En Europe c’est le programme IDREEM qui déploie sur sept sites pilotes des combinaisons innovantes d’élevage : pétoncles, algues, saumons ou encore daurades, moules et huîtres. Le but est d’étudier la réduction des pollutions des fermes aquacoles et d’augmenter leur productivité en axant les recherches sur les espèces valorisables sur le commerce, afin de développer une filière durable et responsable.
Un exemple en France, à Molène dans le Finistère : l’idée est de recréer un écosystème complet dans lequel chaque espèce (huîtres, moules, ormeaux, pétoncles, algues…) joue son rôle. Les coquillages filtrent l’eau, l’azote de leurs déjections est ensuite utilisé par les algues dont se nourrissent les ormeaux et les poissons. On entre ainsi dans l’ère de l’aquaculture écologique intensive : on maximise le fonctionnement des écosystèmes pour valoriser leurs ressources.
Mais plus fort encore : imaginez une association entre un potager et une pisciculture, le potager se nourrissant des déchets azotés issus de l’élevage de poisson. C’est une idée totalement novatrice de l’INRA, déjà étudiée à la station expérimentale de Sizun, dans le Finistère : ici blettes et salades poussent directement sur l’eau issue des bassins de truites, riche en nutriments. Cette culture porte le nom d’aquaponie et permet de recycler l’eau des bassins de pisciculture en circuit fermée : l’eau polluée par les déjections des poissons est épurée par les plantes qui s’en nourrissent. Ceci facilitera le respect des normes drastiques de rejets en milieu naturel qui s’appliquent aux piscicultures terrestres.
L’AMTI : une voie d’avenir pour l’aquaculture européenne ?

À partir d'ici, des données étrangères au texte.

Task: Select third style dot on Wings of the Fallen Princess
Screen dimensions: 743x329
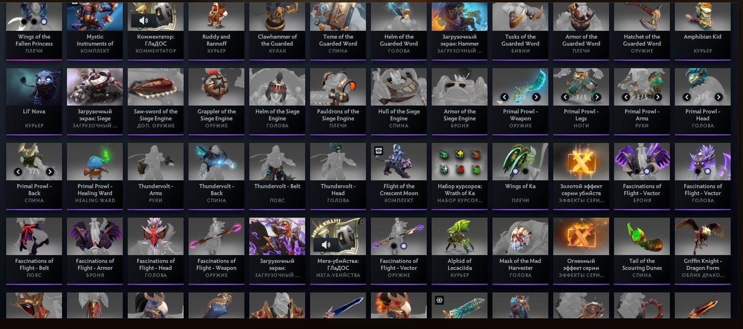Action: coord(44,21)
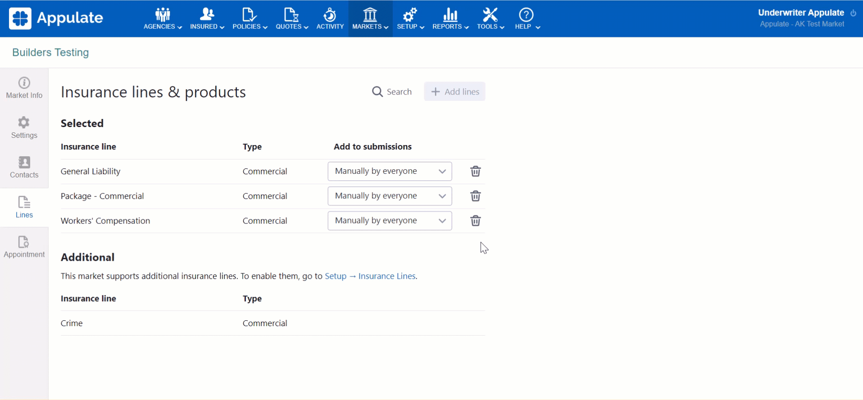Viewport: 863px width, 400px height.
Task: Open Package - Commercial submissions dropdown
Action: pyautogui.click(x=390, y=196)
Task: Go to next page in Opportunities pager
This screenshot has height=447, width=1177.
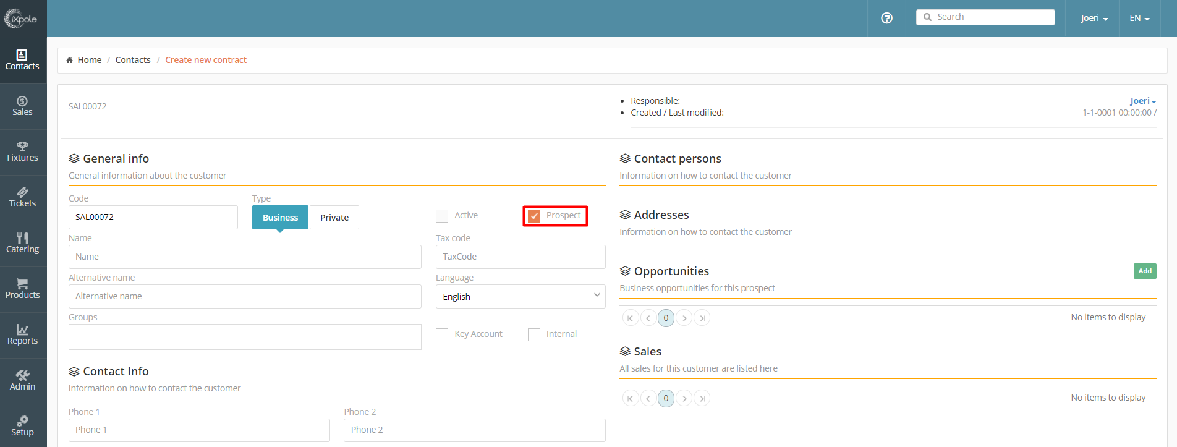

Devant la féroce concurrence que représente l’Asie, en situation de quasi monopole sur le marché en forte croissance de l’aquaculture, l’Europe se devait de réagir dans un contexte de surpêche et d’épuisement de la ressource. En mobilisant la science et la technologie l’AMTI permettra d’offrir une aquaculture productive, respectant les milieux et économiquement viable. Pour cela la France est bien placée avec ses 23 espèces animales élevées, quand d’autres pays ont choisi de concentrer leurs efforts sur le seul saumon.
Il reste toutefois des obstacles bien ancrés : les aquacultures françaises sont majoritairement des mono cultures, avec une seule espèce. Le modèle de polyculture à la base de l’AMTI est donc à inventer, aussi bien au niveau des formations que des débouchés. Les cultures d’algues sont par exemple prometteuses, mais encore confidentielles à l’échelle de la France.
Plus encore que les considérations économiques, l’AMTI marque la prise de conscience qu’on ne sort pas une espèce de son écosystème d’origine sans conséquences : l’écologie n’est pas qu’une contrainte mais surtout l’avenir de la filière.
Si tous ces efforts portent leurs fruits il y a fort à parier que l’aquaculture du XXI ème siècle fasse rimer pisciculture, qualité du poisson et respect de l’environnement.